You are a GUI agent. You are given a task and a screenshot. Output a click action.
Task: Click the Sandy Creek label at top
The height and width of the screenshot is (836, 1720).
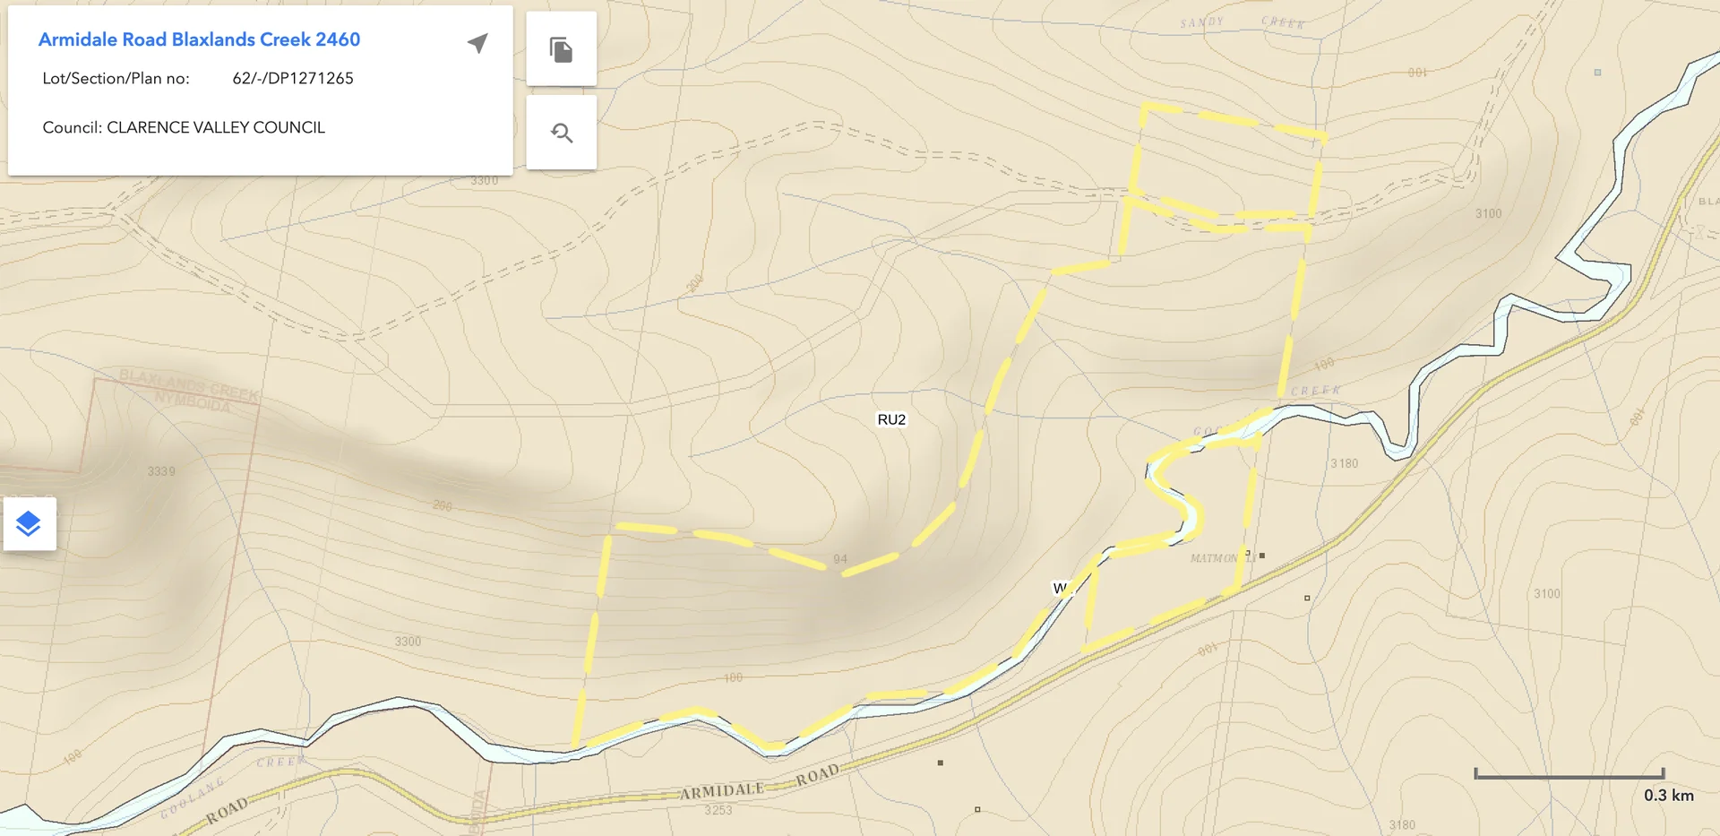pyautogui.click(x=1243, y=22)
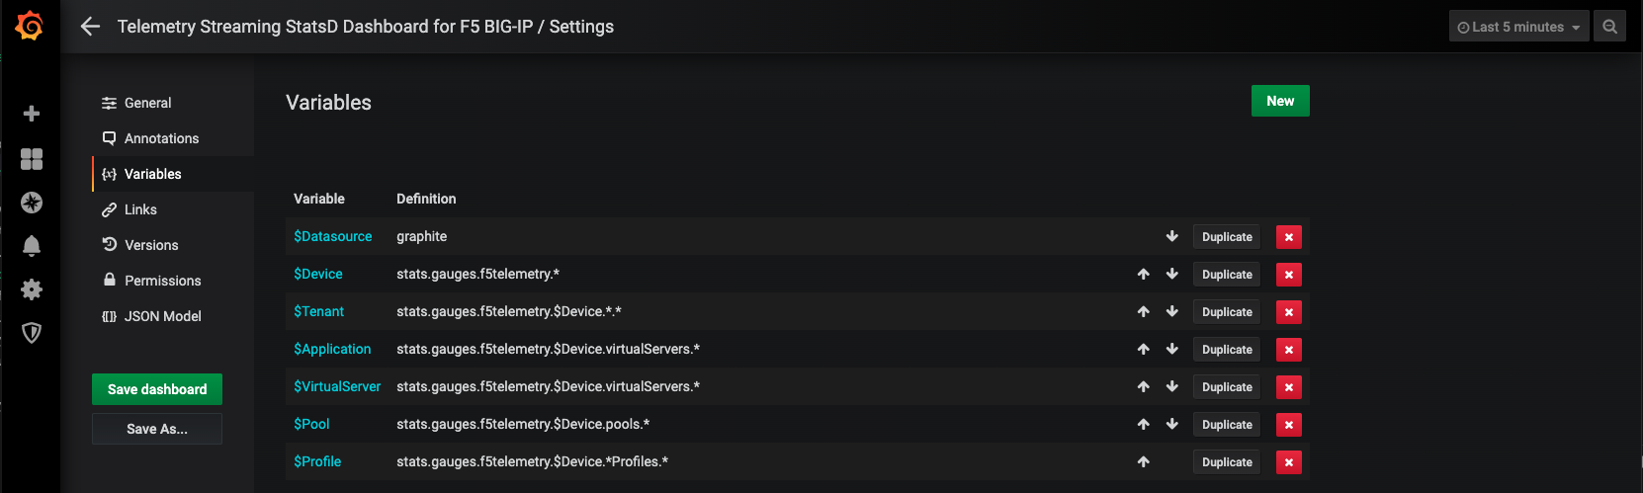This screenshot has width=1643, height=493.
Task: Click the zoom out magnifier icon
Action: point(1609,27)
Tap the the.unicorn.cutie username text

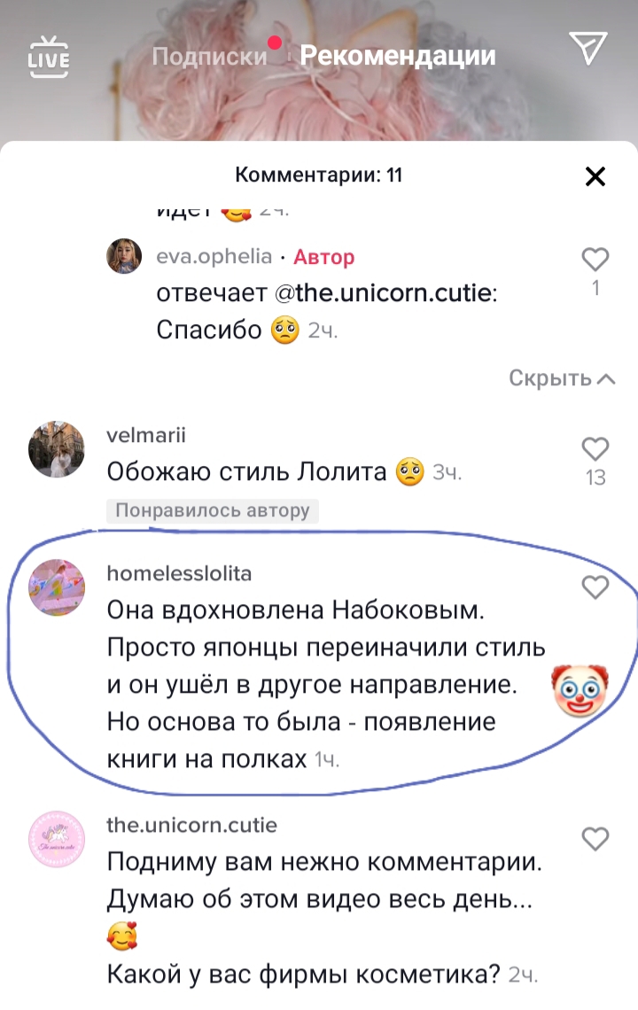(192, 825)
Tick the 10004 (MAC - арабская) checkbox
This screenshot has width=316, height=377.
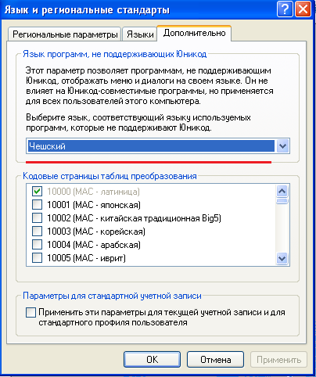point(37,245)
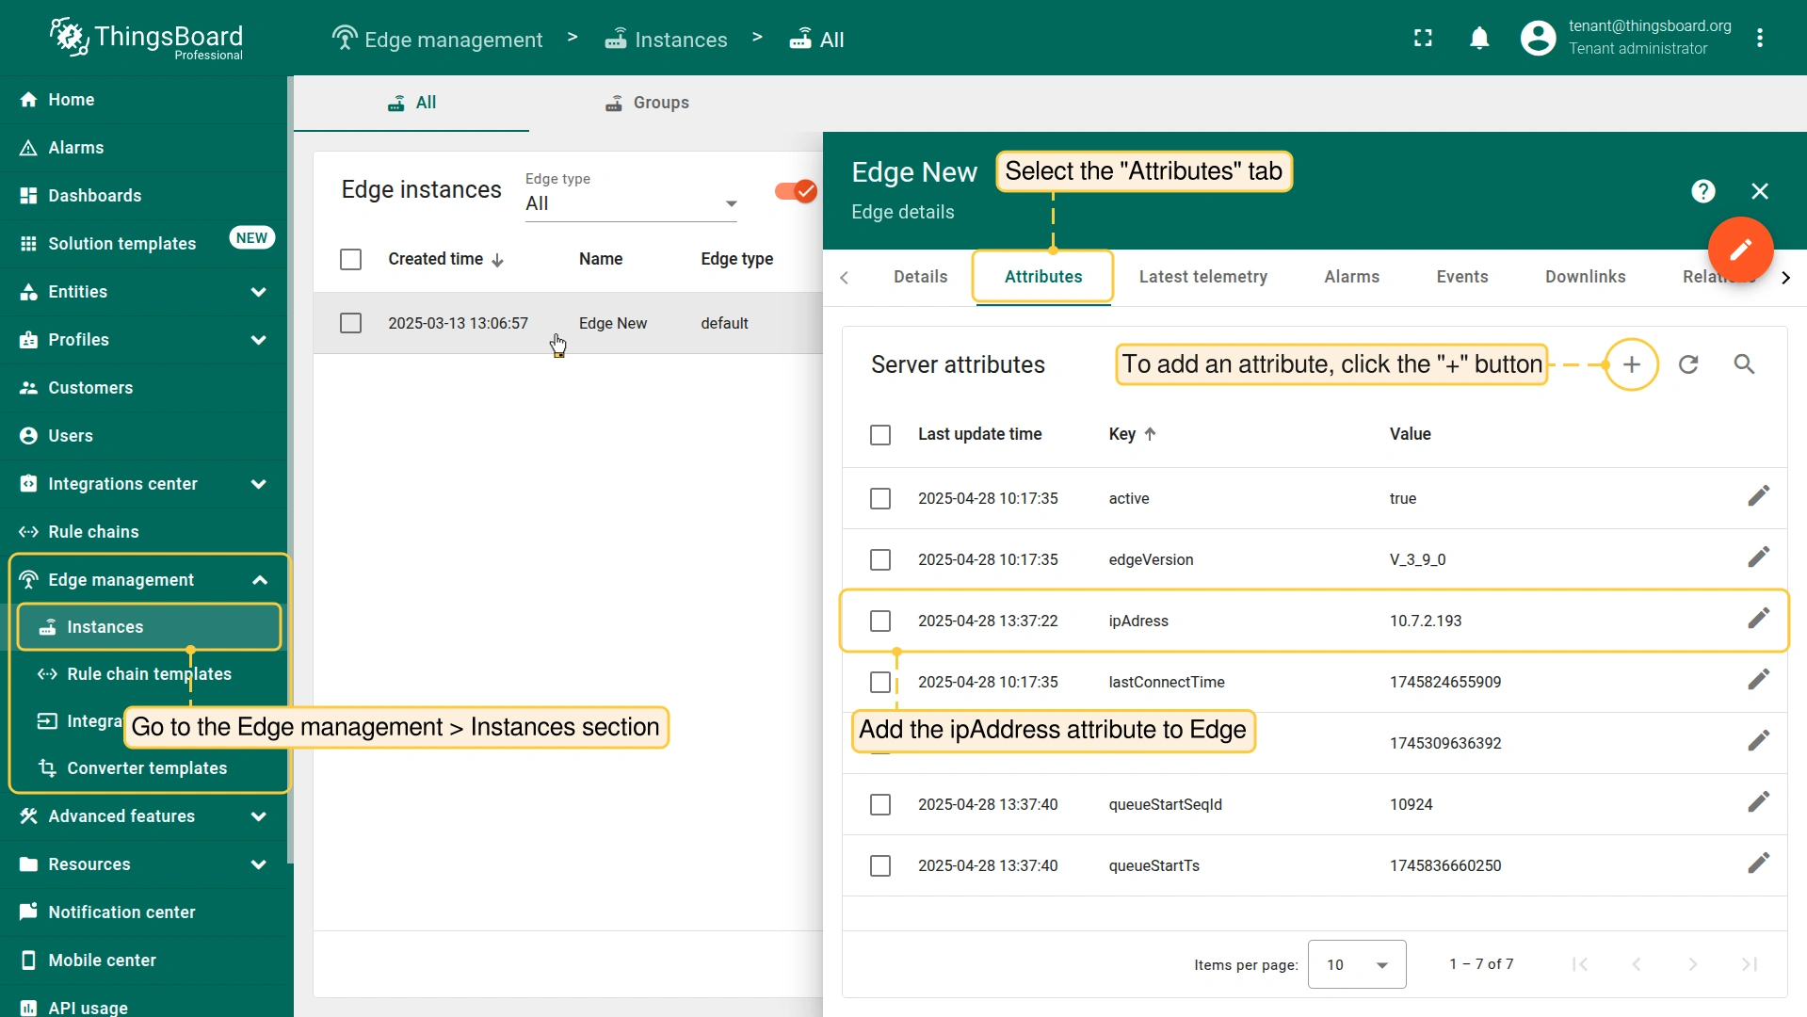
Task: Open the Items per page dropdown
Action: 1356,964
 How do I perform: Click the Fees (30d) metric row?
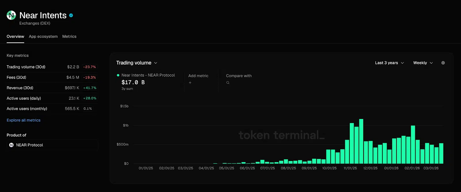pyautogui.click(x=52, y=77)
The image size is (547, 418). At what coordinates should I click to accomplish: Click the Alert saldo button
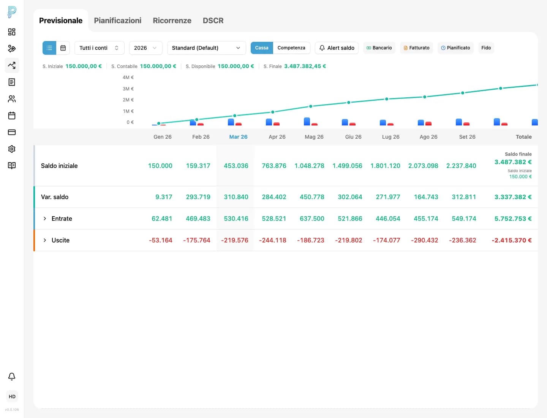337,48
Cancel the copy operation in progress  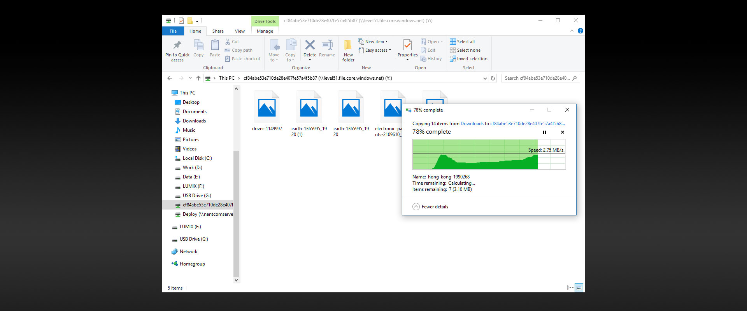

--- EXERCISE ---
Write out the material above again, word for word, minus its pictures.

--- EXERCISE OUTPUT ---
You are a GUI agent. You are given a task and a screenshot. Output a click action.
Task: Click the Sandy Creek label at top
The height and width of the screenshot is (836, 1720).
pyautogui.click(x=1243, y=22)
This screenshot has width=1643, height=493.
Task: Click the zoom out magnifier icon
Action: point(1609,27)
Tap the the.unicorn.cutie username text

(192, 825)
Tick the 10004 (MAC - арабская) checkbox
This screenshot has width=316, height=377.
point(37,245)
Task: Open the Items per page dropdown
Action: 1356,964
 How do I perform: Click the Fees (30d) metric row?
pyautogui.click(x=52, y=77)
The image size is (547, 418). At what coordinates should I click to accomplish: Click the Alert saldo button
337,48
Cancel the copy operation in progress  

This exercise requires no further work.